One of filmmaker Michel Gondry's animated sequences accompanying Chomsky's words in Is the Man Who is Tall Happy? (2013) shows the cartoony interior of an early hominid brain. Jiggly, circling lines suggest a recursive activity related to thinking, an "internal" activity apparently a precursor to "language" communication between individuals.
This seemed to address something I've often wondered about, and it's there in the beginning of the poem "Gets."
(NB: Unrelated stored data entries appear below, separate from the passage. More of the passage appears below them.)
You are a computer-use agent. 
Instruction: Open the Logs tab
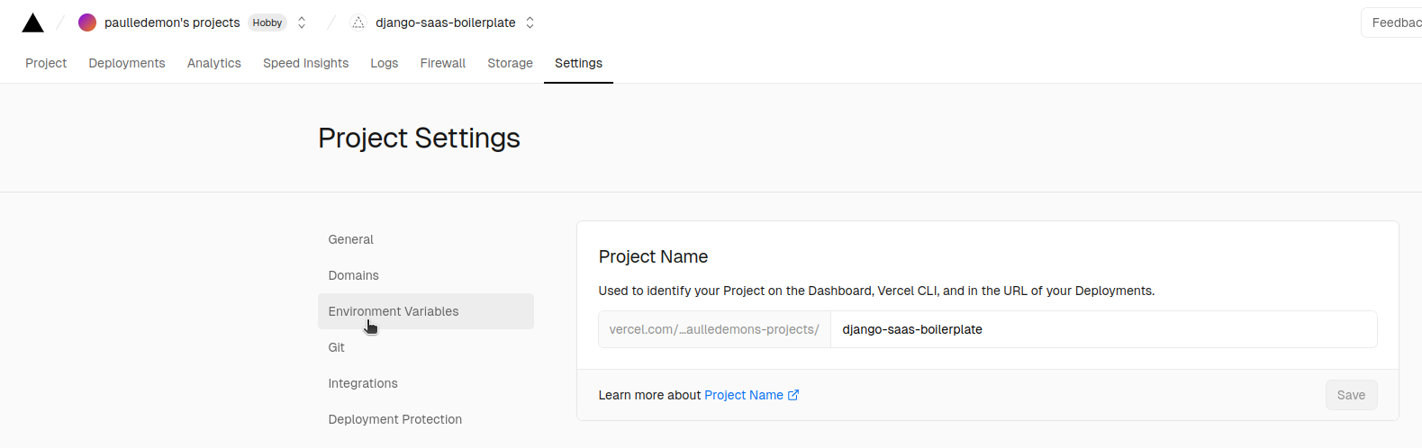(x=385, y=63)
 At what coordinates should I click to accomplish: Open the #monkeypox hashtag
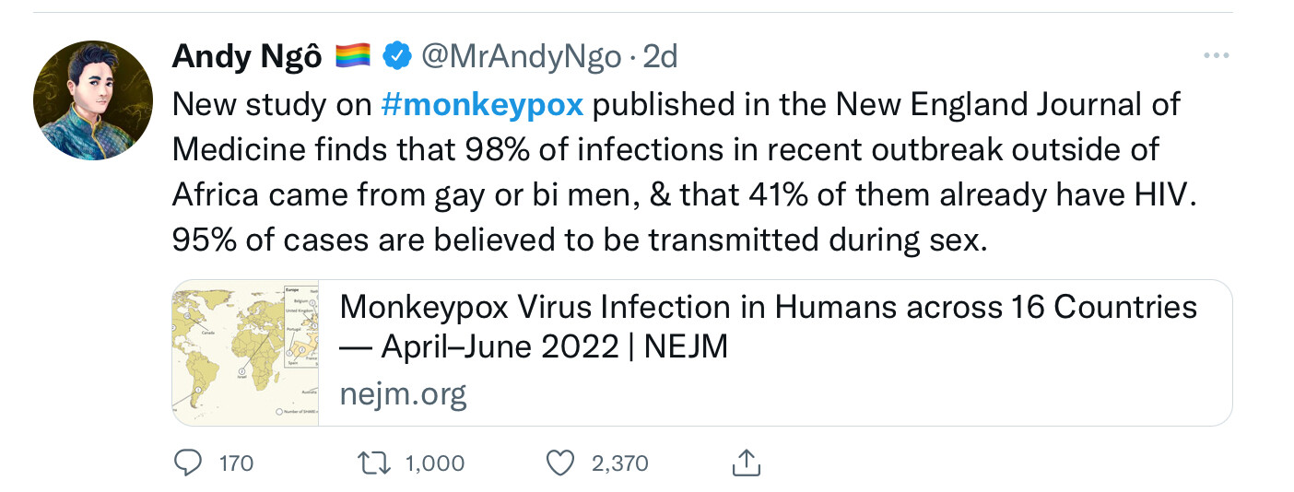tap(482, 104)
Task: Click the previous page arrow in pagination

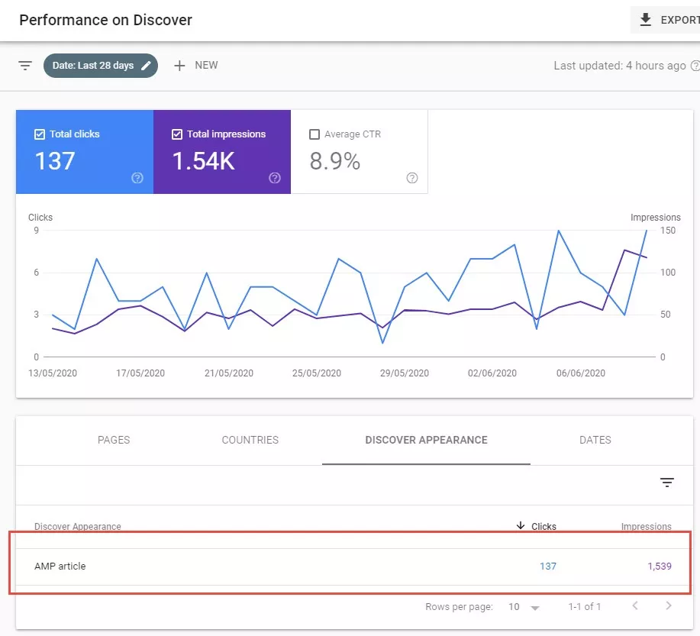Action: coord(634,606)
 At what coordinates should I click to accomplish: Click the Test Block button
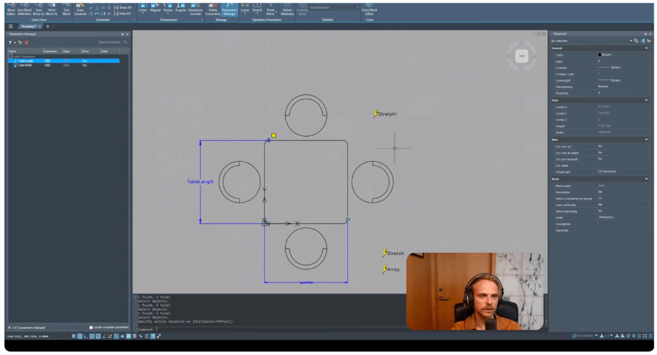(66, 10)
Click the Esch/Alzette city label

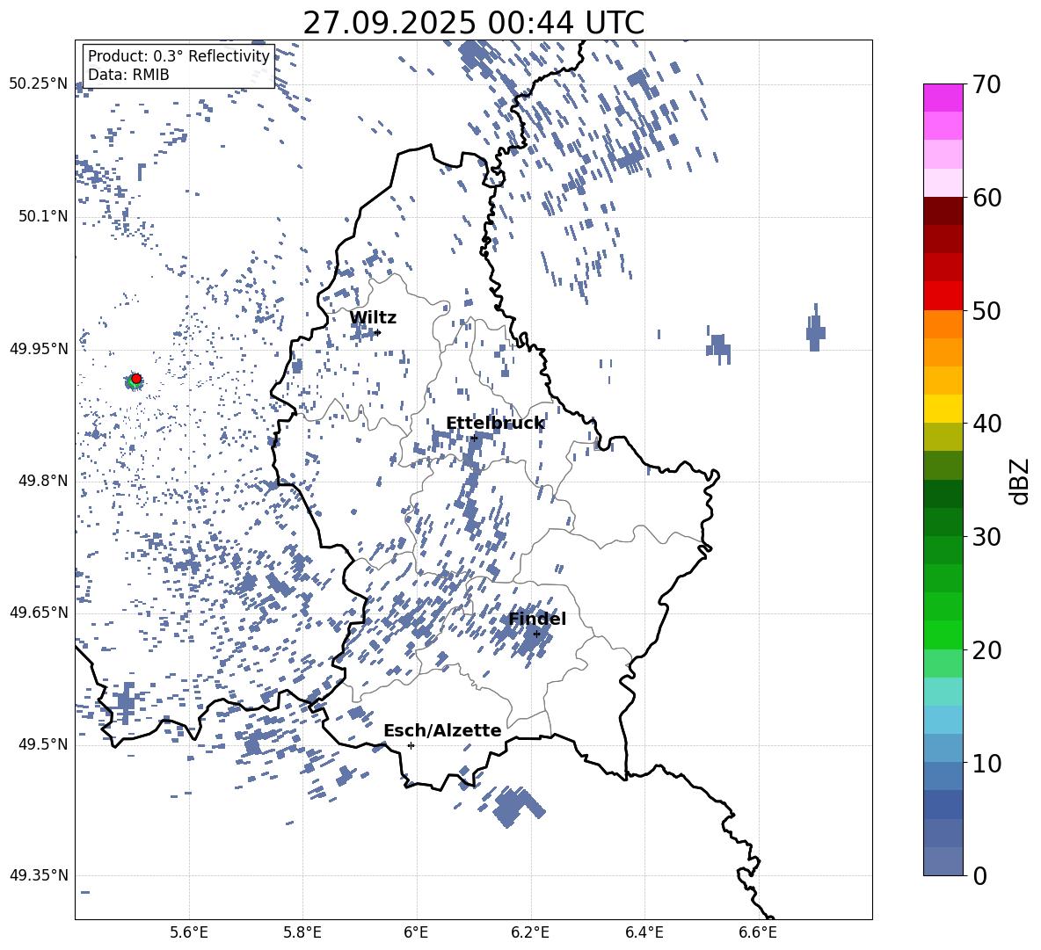442,730
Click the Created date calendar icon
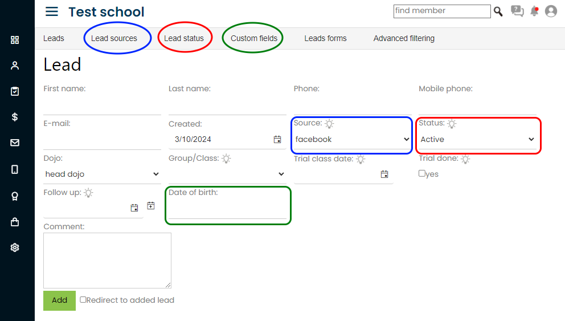 (277, 139)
Chomsky also mentions, in that film sequence, how difficult it is to stop talking to oneself. For a lot of people, there is a connection between anxiety and "internal" talking. I've noticed that several of my so-called "Conversation Poems" (I adapted the term from Coleridge. See "'Feedback'" and Other Conversation Poems," Mudlark 59, 2015; and "Three Conversation Poems," Wave Composition 7, November 8, 2013) touch on this, and I've talked to friends about it. When I brought this up in a meditation group I've been attending here in New Orleans, several people had their own versions of the phenomenon. One of them described the experience of observing the internal talk and asking himself, "Who is that?" "Gets" is a kind of cartoon animation of an imagined process "in the moment" and across a swath of time. *
The talking to oneself -- that's evolutionary.
It must have started as an accident.
Something like that's not random.
That isn't what I meant.
It's weirdly clear but pandemonium,
So clearly interior it's seriously scarey.
Words ricochet around inside my head.
Wait -- is it words or sounds you hear?
It isn't that clear-cut. They just get said,
Not even said -- they just appear.
Say something gets expressed, going back to evolution,
Whatever that might have looked like sound-wise,
And yes, just wait, I know
But someone gets it, gets the new m.o.,
Gets that it's safer, subtler than the old intrusion.
One of the navigating horde or herd,
Asleep, lipped limbic-stream aloud,
Unchanneled, muddy, but it got as heard
As the anatomy allowed.
It's intentless at first, just an approximation.
The shapes match awkwardly or not at all,
Edge toward each other in fits
And starts, downstream recall
A wholeness persists in each little bit
People forget. Affection's also information.
Its auras radiate and intersect,
Resonances that overlap,
So in between there's no between, no next.
Layers of self-talk overlap
As each one, one-by-one, divides itself
To find with whom it can reflect itself
To cross the mirrored distance from itself
Doubling back to be, in-and-of itself,
As much the other as the other is.
Companions map, drown out, reciprocate, pursue.
No matter where we start it comes to this:
One side's inside, one is out.
Both try to turn it inside out.
The more each gets an I, the more you gets to you.